Rewrite the stretch of rows from the line containing "Products (59, 921)" through the line containing "USA 561-909-7178 (123, 503)", changing "Buy from" to "Order from" and leaving everything else as it is. Give only those lines.

== Extracted records

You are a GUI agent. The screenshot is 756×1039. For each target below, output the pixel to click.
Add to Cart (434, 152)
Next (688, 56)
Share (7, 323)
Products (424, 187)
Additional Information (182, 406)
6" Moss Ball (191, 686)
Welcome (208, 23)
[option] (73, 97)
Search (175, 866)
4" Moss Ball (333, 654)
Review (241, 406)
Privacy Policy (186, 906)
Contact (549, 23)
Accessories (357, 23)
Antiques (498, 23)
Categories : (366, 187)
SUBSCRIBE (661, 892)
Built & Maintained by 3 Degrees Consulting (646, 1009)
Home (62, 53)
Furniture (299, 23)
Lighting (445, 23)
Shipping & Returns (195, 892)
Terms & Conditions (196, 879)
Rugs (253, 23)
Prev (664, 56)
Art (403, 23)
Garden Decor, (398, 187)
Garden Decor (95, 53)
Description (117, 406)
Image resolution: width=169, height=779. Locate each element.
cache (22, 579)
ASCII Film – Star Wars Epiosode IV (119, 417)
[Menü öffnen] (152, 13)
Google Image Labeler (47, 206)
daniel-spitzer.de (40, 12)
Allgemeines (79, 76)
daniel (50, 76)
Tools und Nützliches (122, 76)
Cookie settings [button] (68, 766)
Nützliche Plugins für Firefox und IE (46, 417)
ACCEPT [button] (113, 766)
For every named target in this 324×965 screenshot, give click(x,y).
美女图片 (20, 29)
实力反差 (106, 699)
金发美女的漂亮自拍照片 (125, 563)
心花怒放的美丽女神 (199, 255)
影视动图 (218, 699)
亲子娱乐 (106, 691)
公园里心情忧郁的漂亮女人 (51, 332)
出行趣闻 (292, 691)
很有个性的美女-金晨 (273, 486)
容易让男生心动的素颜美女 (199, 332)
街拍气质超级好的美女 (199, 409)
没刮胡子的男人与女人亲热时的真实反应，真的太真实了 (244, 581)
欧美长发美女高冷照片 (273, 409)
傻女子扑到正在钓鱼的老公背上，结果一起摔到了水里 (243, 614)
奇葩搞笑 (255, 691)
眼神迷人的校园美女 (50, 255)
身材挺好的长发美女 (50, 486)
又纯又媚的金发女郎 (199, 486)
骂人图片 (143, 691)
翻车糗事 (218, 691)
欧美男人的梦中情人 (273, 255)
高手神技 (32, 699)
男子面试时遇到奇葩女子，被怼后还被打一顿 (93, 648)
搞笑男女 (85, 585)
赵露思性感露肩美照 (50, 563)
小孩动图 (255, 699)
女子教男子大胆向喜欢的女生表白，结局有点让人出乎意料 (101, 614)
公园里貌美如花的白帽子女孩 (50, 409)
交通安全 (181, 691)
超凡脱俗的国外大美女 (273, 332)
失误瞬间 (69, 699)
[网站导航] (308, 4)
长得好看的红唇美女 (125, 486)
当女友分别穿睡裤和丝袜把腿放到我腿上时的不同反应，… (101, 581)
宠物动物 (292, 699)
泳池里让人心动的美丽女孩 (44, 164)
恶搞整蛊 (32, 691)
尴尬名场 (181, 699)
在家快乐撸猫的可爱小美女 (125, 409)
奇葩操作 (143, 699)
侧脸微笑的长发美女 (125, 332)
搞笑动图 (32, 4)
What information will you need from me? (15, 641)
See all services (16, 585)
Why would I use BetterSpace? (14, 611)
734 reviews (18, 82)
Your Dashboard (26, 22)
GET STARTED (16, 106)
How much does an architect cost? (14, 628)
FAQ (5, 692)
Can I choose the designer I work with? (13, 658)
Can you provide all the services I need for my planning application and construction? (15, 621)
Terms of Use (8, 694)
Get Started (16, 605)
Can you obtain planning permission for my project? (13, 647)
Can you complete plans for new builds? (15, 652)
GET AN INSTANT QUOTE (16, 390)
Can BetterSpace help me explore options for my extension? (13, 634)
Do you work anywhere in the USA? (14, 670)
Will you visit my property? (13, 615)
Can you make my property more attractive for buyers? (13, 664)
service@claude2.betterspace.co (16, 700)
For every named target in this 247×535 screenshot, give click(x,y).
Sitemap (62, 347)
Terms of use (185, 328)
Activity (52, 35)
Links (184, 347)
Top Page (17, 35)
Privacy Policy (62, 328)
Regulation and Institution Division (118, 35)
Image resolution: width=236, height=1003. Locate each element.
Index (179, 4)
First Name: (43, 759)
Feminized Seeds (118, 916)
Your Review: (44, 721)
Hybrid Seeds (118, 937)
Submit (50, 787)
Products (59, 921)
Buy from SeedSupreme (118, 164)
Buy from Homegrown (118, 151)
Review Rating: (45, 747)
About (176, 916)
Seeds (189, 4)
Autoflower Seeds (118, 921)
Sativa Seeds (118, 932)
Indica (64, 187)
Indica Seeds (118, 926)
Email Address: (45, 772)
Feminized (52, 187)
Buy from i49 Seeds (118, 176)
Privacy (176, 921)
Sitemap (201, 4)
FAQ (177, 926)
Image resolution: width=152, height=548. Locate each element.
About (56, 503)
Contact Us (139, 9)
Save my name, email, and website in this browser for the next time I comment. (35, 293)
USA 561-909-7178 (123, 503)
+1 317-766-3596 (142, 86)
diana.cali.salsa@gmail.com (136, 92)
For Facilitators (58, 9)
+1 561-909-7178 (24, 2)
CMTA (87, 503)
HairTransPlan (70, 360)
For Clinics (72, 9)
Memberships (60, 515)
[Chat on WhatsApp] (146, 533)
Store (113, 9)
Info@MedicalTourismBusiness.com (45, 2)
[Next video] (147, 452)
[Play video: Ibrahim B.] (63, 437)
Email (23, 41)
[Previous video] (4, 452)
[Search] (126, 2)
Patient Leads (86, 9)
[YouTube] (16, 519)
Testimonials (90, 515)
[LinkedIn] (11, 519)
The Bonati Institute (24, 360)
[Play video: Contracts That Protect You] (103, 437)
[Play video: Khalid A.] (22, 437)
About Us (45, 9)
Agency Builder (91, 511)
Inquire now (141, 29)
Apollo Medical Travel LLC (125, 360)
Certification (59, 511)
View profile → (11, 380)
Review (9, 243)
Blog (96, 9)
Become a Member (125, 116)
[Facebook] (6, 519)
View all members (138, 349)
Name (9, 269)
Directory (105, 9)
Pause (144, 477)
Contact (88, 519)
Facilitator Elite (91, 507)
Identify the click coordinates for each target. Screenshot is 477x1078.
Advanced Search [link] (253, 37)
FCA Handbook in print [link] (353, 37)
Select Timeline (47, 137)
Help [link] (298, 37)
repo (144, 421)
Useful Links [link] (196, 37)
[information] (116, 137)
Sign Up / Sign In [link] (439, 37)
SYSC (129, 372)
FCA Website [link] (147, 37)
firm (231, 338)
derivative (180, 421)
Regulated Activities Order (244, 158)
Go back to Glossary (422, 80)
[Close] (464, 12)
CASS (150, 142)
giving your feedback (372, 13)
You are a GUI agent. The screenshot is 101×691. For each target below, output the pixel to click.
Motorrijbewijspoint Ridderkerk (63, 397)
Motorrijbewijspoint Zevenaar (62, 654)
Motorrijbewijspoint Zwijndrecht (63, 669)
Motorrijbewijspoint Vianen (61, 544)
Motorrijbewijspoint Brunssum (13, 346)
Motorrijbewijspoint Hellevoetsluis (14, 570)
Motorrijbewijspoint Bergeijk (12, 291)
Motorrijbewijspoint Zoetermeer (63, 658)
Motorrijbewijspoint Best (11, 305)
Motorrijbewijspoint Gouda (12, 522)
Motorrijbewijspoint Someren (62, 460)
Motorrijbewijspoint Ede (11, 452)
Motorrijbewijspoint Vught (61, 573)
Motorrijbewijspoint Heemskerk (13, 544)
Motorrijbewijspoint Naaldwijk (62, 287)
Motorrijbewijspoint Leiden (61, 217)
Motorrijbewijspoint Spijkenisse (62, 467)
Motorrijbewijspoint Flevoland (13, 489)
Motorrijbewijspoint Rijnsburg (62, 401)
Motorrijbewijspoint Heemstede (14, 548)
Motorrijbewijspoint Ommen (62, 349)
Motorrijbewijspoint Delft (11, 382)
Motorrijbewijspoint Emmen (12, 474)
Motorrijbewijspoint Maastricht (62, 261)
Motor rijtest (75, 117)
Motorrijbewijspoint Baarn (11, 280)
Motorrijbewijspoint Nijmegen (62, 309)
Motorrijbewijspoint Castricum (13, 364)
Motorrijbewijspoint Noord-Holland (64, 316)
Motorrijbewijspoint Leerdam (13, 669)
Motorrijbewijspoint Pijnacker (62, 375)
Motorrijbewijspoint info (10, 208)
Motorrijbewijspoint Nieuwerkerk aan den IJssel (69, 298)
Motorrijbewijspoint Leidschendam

====

- Reply
Products (59, 921)
Order from SeedSupreme (118, 164)
Order from Homegrown (118, 151)
Review Rating: (45, 747)
About (176, 916)
Seeds (189, 4)
Autoflower Seeds (118, 921)
Sativa Seeds (118, 932)
Indica (64, 187)
Indica Seeds (118, 926)
Email Address: (45, 772)
Feminized (52, 187)
Order from i49 Seeds (118, 176)
Privacy (176, 921)
Sitemap (201, 4)
FAQ (177, 926)
Image resolution: width=152, height=548. Locate each element.
About (56, 503)
Contact Us (139, 9)
Save my name, email, and website in this browser for the next time I comment. (35, 293)
USA 561-909-7178 (123, 503)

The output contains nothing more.